Jahrzehnte später war ich in der Schule der Erwachsenen dazu berufen, mein Amt auszuüben. Zu jener Zeit war mein Haar bereits ergraut und mein Augenlicht trüb. Aber wahr ist auch, dass es nichts gab, was meine Augen noch hätten sehen müssen, da ich bereits alles kannte und wusste, so wie mein Vater es vorausgesagt hatte.
Ich war einer der Weisen von Tenochtitlan, Texcoco, Tlatelolco und Cholula. Ich wusste, was geschehen würde. Ich wusste auch, was geschehen war und in den Büchern der Weisheit stand. Der Herrscher, genannt Tlatoani, der Sprecher, und sein Rat der Dreißig konsultierten mich in vielen Fragen.

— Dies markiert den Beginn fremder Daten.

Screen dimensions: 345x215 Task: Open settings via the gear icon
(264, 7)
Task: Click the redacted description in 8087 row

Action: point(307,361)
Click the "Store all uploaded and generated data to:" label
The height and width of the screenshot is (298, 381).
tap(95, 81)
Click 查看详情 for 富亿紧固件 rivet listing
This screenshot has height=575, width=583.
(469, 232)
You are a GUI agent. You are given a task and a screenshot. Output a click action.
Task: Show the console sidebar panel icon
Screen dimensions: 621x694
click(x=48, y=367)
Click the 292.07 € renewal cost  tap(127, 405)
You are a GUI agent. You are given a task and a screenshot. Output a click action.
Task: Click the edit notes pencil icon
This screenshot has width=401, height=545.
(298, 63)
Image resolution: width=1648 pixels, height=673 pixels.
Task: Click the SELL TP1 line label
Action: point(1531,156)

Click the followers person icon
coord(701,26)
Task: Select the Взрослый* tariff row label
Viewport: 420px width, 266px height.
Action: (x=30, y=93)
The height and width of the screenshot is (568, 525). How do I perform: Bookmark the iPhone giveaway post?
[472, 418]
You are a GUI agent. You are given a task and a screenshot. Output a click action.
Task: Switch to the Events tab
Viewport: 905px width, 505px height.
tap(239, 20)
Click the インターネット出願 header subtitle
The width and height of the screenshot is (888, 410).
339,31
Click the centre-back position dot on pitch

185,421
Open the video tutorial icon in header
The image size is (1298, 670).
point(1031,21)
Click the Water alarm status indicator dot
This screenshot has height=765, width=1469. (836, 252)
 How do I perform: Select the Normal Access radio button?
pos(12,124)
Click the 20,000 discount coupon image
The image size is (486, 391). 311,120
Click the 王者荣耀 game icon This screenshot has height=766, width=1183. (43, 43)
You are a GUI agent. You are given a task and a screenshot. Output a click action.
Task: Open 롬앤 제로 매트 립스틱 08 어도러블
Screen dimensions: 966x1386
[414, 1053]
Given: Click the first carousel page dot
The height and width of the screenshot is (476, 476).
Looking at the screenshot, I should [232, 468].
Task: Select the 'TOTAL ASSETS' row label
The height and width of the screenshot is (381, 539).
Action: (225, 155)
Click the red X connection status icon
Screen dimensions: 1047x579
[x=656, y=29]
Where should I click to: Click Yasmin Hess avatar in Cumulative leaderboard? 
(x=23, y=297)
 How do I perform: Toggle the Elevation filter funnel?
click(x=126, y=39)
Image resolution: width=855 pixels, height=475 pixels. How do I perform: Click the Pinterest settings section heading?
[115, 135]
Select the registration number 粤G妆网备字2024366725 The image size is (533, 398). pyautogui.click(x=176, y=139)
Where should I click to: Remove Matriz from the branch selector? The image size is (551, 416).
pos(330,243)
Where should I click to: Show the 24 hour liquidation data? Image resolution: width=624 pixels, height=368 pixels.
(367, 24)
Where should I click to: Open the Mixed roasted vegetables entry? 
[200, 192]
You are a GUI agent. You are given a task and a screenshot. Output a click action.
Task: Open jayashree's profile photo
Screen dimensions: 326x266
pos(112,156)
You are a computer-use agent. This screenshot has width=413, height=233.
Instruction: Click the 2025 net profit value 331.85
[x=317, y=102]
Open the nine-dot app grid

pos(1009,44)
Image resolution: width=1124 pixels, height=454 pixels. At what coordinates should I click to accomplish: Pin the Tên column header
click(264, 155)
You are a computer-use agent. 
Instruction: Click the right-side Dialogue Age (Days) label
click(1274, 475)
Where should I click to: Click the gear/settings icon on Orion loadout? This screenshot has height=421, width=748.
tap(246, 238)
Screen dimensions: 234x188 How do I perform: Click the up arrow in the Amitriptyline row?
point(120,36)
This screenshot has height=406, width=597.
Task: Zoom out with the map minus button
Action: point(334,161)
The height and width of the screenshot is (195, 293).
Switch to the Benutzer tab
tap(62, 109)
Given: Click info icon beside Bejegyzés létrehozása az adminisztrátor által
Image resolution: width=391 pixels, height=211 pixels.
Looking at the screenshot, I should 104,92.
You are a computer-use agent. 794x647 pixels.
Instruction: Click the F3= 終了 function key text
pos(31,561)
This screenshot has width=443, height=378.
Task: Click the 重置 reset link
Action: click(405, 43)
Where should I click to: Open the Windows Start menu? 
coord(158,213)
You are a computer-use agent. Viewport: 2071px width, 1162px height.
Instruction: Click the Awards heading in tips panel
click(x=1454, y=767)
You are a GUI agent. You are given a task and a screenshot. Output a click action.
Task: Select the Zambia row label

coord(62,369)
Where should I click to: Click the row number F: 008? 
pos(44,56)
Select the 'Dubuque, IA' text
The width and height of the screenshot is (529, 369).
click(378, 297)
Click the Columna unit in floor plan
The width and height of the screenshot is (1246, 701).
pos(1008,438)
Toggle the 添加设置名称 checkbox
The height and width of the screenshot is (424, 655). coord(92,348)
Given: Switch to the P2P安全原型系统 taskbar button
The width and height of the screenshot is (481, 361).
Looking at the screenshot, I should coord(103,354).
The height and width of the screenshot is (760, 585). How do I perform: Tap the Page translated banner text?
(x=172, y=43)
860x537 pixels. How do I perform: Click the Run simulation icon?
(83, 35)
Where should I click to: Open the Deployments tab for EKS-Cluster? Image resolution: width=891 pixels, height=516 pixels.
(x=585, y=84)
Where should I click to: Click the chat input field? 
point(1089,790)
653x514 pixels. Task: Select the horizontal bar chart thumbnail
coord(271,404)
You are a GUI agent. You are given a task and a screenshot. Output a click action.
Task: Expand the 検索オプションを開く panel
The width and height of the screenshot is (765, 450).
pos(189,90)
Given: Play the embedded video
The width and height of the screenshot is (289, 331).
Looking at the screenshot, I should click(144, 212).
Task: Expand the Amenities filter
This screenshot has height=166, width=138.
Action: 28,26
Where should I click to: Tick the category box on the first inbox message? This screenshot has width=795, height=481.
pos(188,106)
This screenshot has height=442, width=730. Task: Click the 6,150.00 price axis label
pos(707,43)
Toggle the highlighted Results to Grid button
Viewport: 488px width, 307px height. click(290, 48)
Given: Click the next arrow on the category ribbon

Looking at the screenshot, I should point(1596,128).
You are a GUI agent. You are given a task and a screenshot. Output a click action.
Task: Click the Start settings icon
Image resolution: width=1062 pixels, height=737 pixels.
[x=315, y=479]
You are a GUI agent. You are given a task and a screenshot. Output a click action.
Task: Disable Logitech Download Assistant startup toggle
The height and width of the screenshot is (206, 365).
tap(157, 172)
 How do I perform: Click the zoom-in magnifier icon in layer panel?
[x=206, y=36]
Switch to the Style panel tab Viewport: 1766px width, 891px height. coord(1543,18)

Ich kannte das Schicksal der Dammstraße von Cuepopa, dem Ort im Nordosten, wo die Blumen blühen; ich wusste um das Geschick des Dammwegs von Moyotlan, dem Ort der Stechmücken, im Südwesten gelegen, wo Tausende Kinder, Männer und Frauen sich vom Fang kleiner Mückeneier ernährten; ich habe die Straße nach Südosten vor Augen, nach Teopan, dem Ort der Götter, wo sich der Heilige Bezirk des Großen Tempels erhob; und auch die nordwestliche Dammstraße, die nach Aztacalco führt, dem Ort, wo die Reiher nisten.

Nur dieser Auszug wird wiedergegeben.